President pro tempore of the Delaware Senate
- In office 1997–2002
- Preceded by: Richard S. Cordrey
- Succeeded by: Thurman Adams Jr.

Majority leader of the Delaware Senate
- In office 1978–1996

Member of the Delaware Senate from the 20th district
- In office 1974–2002
- Succeeded by: Karen E. Peterson

Personal details
- Born: March 8, 1940 (age 85) Wilmington, Delaware, U.S.
- Political party: Democratic
- Spouse: Judy

= Thomas Sharp (politician) =

American politician

Thomas B. Sharp (born March 8, 1940) is an American politician from the state of Delaware.
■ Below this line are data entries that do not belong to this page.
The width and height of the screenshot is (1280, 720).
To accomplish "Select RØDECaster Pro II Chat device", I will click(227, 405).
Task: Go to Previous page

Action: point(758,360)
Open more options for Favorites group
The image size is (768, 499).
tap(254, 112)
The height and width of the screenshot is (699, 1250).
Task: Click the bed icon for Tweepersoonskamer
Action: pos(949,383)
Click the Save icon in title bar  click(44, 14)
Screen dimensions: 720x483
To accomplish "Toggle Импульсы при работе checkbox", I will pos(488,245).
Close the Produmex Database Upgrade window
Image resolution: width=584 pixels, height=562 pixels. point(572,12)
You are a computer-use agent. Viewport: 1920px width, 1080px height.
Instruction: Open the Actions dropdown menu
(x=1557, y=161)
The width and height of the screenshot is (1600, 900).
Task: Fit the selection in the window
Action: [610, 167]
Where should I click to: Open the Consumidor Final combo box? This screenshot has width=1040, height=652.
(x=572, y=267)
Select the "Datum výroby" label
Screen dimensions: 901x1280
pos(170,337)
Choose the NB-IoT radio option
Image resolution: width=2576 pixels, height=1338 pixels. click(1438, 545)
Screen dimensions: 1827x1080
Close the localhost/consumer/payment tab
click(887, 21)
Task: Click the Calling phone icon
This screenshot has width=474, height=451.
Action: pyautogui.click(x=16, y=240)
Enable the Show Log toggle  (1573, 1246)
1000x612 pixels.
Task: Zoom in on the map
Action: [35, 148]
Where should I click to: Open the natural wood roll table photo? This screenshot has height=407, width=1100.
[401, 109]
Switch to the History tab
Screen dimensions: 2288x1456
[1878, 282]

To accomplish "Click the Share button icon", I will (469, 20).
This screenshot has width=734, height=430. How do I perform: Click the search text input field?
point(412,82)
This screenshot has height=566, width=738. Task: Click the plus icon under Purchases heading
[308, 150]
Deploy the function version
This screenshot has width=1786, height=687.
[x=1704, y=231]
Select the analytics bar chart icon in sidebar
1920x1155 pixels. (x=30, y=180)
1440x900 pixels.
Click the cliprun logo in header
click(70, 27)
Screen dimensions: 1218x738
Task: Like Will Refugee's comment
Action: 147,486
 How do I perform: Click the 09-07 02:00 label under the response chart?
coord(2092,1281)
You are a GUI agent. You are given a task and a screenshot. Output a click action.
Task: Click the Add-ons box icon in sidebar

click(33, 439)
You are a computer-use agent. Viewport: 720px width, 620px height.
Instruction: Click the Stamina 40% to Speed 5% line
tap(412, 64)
He served in the Delaware State Senate for the 20th district from 1974 to 2002, including as president pro tem from 1997 to 2002 and as majority leader from 1978 to 1996.

==Political career==
Sharp was the Democratic nominee in the 1980 Delaware lieutenant gubernatorial election, losing to Republican candidate Mike Castle.
===Delaware State Senate===
Sharp was first elected to the Delaware State Senate in 1974, then served as Majority Leader from 1978 to 1996 and president pro tem from 1997 to 2002. He did not seek re-election in 2002.

His 1982 campaign was described as "rock-bottom in a campaign for a state Senate seat" by historian Celia Cohen; supporters of both Sharp and his Republican opponent John Czerwinski repeatedly destroyed each candidates' yard signs and Czerwinski's pet rabbit was found dead.

In 1989, Sharp supported bringing back public whipping for criminals charged with drug trafficking.
===Secretary of the Delaware Department of Labor===
In 2005, governor Ruth Ann Minner appointed Sharp as secretary of the state Department of Labor, where he served until 2009.